Pratiquer mon métier est devenu impossible. Impossible de faire de la chirurgie sans une équipe de personnel qualifié à toutes les étapes du parcours, de la planification chirurgicale à l’urgence en passant par le bloc opératoire, la chirurgie d’un jour, les étages, les cliniques externes, les soins intensifs, etc. Impossible de faire de la chirurgie sans accès aux plateaux techniques (imagerie, biopsies, pathologie, laboratoires, etc.).

Plutôt que de me consacrer aux soins à mes patients, je ne pouvais que m’affairer à tenter de trouver des moyens pour faire mon travail. Faire des pieds et des mains pour obtenir un scan, une écho, une IRM. Trouver des salles d’opération. Ça voulait dire prioriser un cancer plutôt qu’un autre. Et les cas bénins, les afflictions qui ne tueront pas les patients, mais qui ruinent leur qualité de vie, eh bien, les traiter devenait un luxe. Les patients attendant une fermeture de stomie, par exemple, devront attendre des années avant de pouvoir être traités. Les patientes ayant besoin d’une reconstruction de sein après une mastectomie devront repasser.

Comme je passais plus de temps à m’excuser des délais qu’à traiter mes patients, la blessure morale est devenue trop grande.

J’avais toute la responsabilité des soins de mes patients sans avoir de moyen d’offrir de la médecine de qualité. Alors je suis partie.

Je travaille maintenant toujours comme chirurgienne générale, toujours au Québec, toujours au public. Je suis dans un milieu très fonctionnel, pas parfait, bien sûr, mais quelle différence ! Mes patients obtiennent les examens radiologiques dans les délais prescrits, sont opérés dans des délais adéquats. Je n’ai pas à me soucier d’avoir des lits disponibles pour hospitaliser mes patients.

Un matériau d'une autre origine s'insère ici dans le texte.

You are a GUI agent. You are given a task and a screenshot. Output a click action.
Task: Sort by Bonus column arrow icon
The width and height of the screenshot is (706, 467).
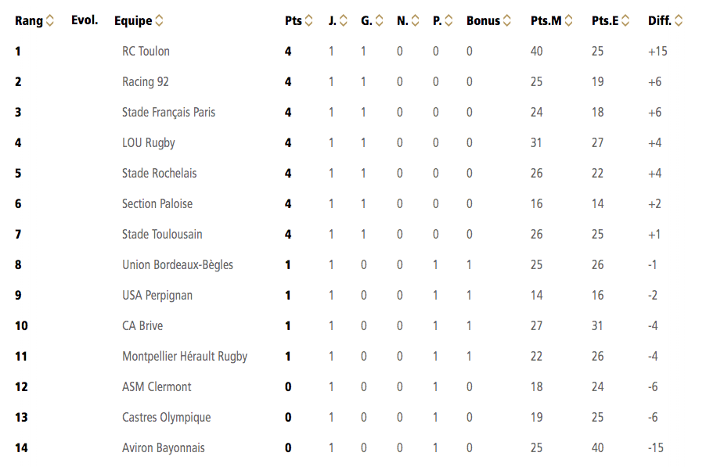tap(507, 20)
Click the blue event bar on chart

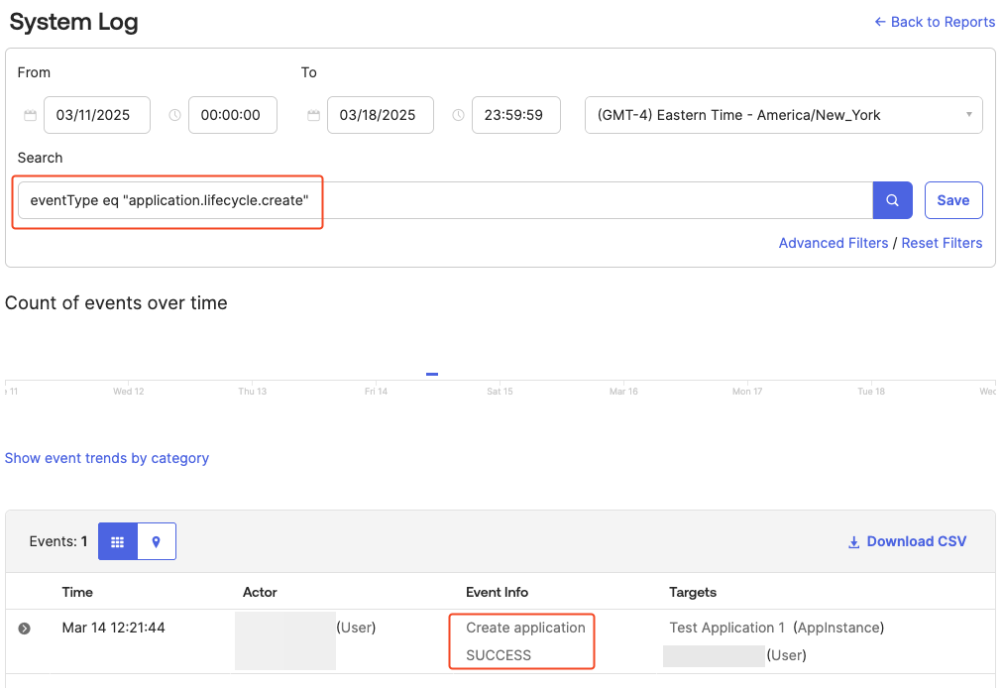point(432,374)
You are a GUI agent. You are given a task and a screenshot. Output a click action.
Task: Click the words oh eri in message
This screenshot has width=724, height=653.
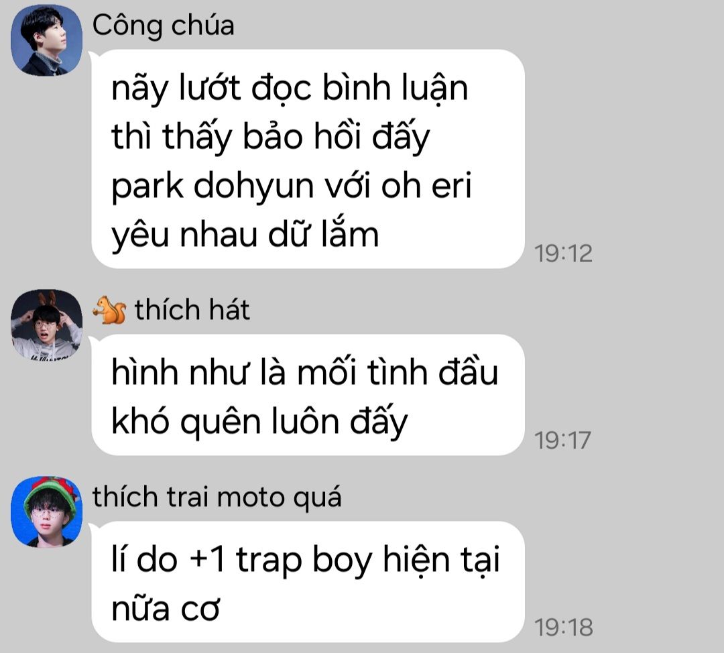coord(426,186)
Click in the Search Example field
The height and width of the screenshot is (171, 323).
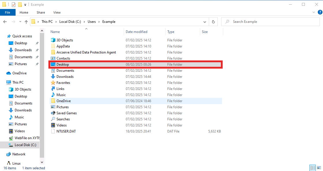coord(271,22)
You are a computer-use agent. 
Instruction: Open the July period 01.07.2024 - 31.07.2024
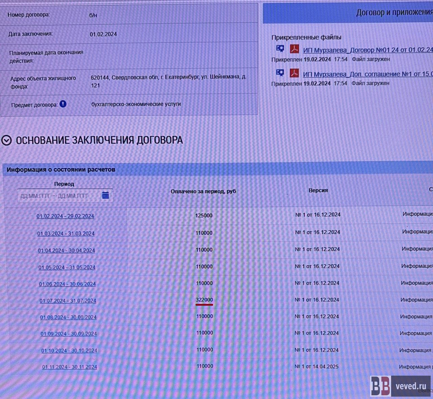click(x=68, y=301)
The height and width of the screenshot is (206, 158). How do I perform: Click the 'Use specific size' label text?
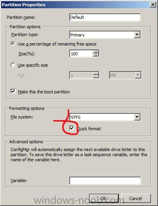pyautogui.click(x=33, y=65)

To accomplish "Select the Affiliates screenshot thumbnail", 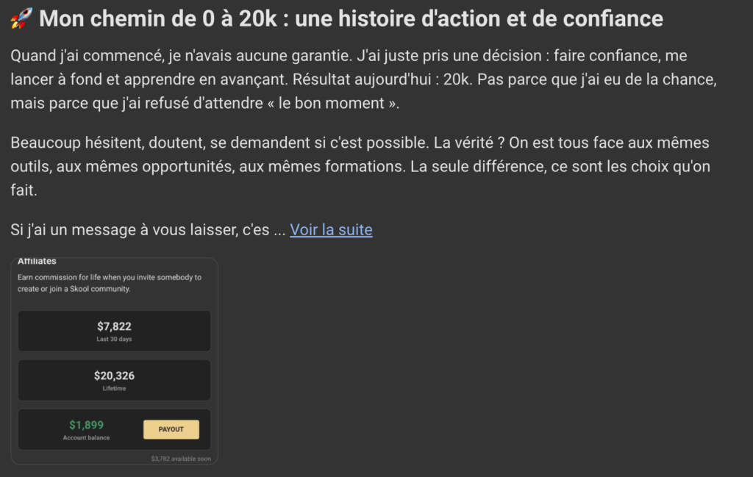I will coord(114,360).
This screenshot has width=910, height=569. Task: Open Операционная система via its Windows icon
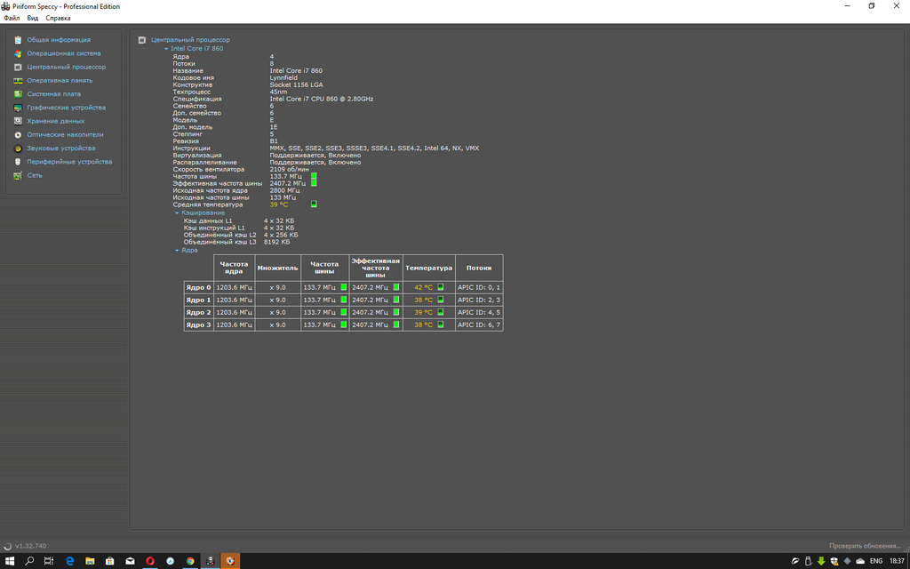(x=18, y=53)
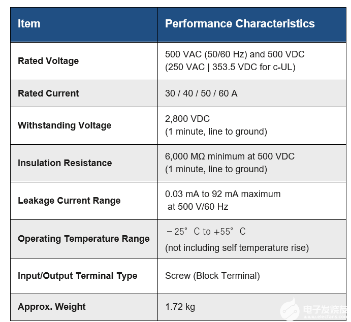Click the Screw (Block Terminal) value
The width and height of the screenshot is (351, 322).
click(212, 276)
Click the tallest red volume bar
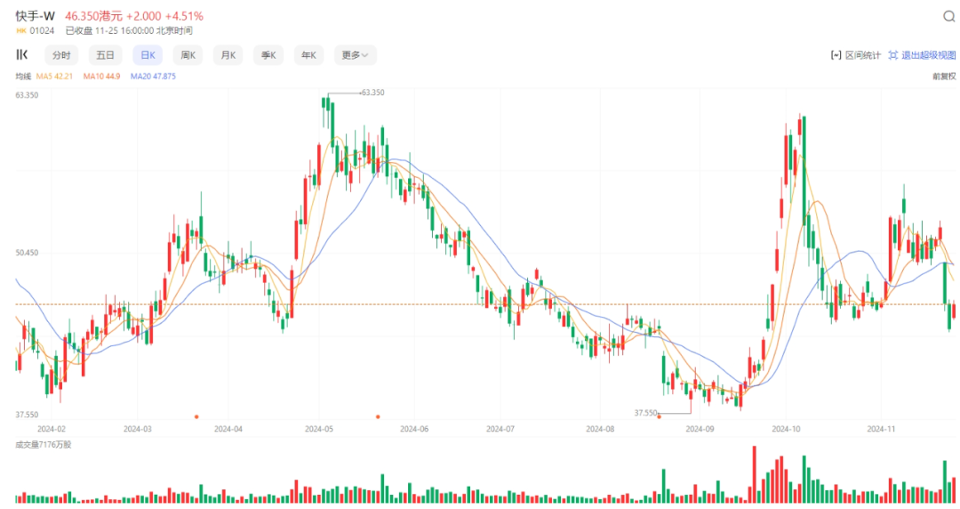The width and height of the screenshot is (960, 509). [755, 474]
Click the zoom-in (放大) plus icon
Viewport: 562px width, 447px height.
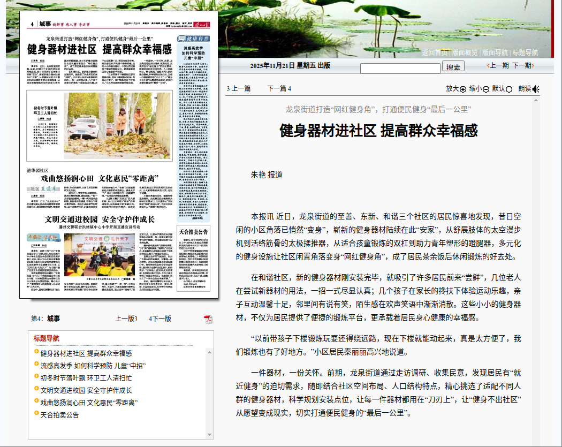(463, 89)
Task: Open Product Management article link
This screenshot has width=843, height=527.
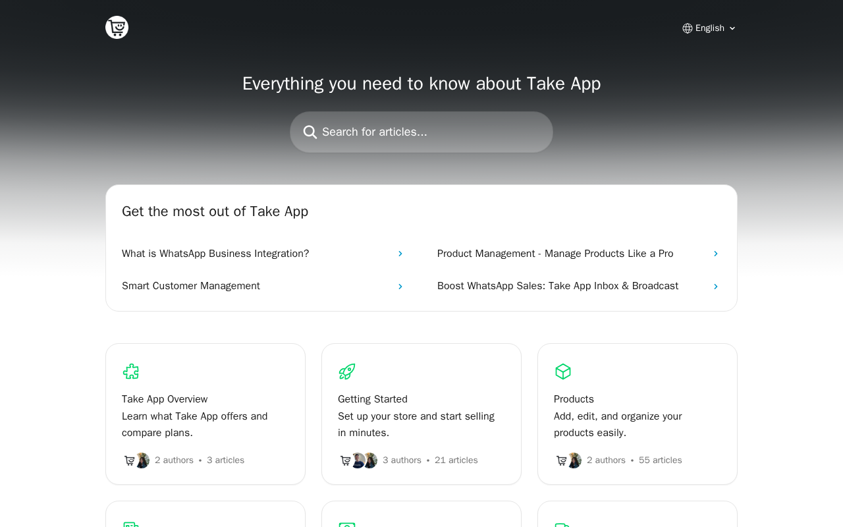Action: tap(555, 254)
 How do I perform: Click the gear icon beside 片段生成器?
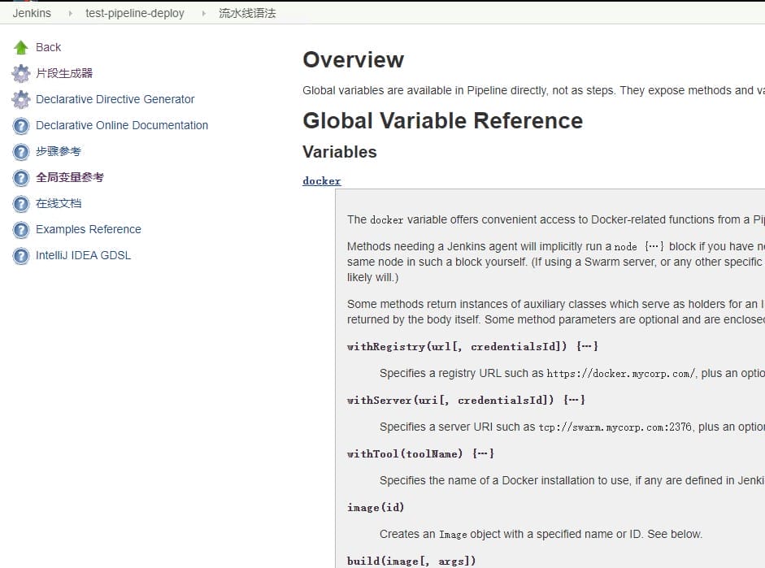pyautogui.click(x=21, y=74)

Je sais qu’ils seront bien traités sur les étages de chirurgie.

Je n’opère pas que des cas d’urgence ou des patients avec un cancer, mais aussi des patients avec des afflictions bénignes, qui nécessitent néanmoins des interventions. J’opère au moins une à deux fois par semaine (deux à trois fois plus qu’en Outaouais), et je n’ai plus à me soucier de devoir remuer ciel et terre pour pouvoir faire mon travail.

Et ça, c’est dans le même Québec que celui de la population de l’Outaouais. Elle qui paie autant d’impôts que le reste de la province, mais qui pourtant n’a pas accès aux mêmes soins.

Et qu’en est-il de l’Outaouais ? Aux dernières nouvelles, à l’hôpital de Gatineau où je travaillais, les différentes spécialités chirurgicales doivent se séparer deux salles d’opération par jour. À l’été, quand le personnel retraité qui vient prêter main-forte aux infirmières du bloc va prendre des vacances méritées, quand les infirmières habituelles épuisées vont prendre leurs vacances méritées, on s’attend à une diminution de l’offre en chirurgie. Une salle par jour, peut-être deux, me dit-on.

Les conditions qui ont fait que je suis partie l’an dernier n’ont fait qu’empirer depuis. La situation est intenable, et j’espère que le gouvernement va trouver des solutions concrètes et intelligentes avant qu’il ne soit trop tard.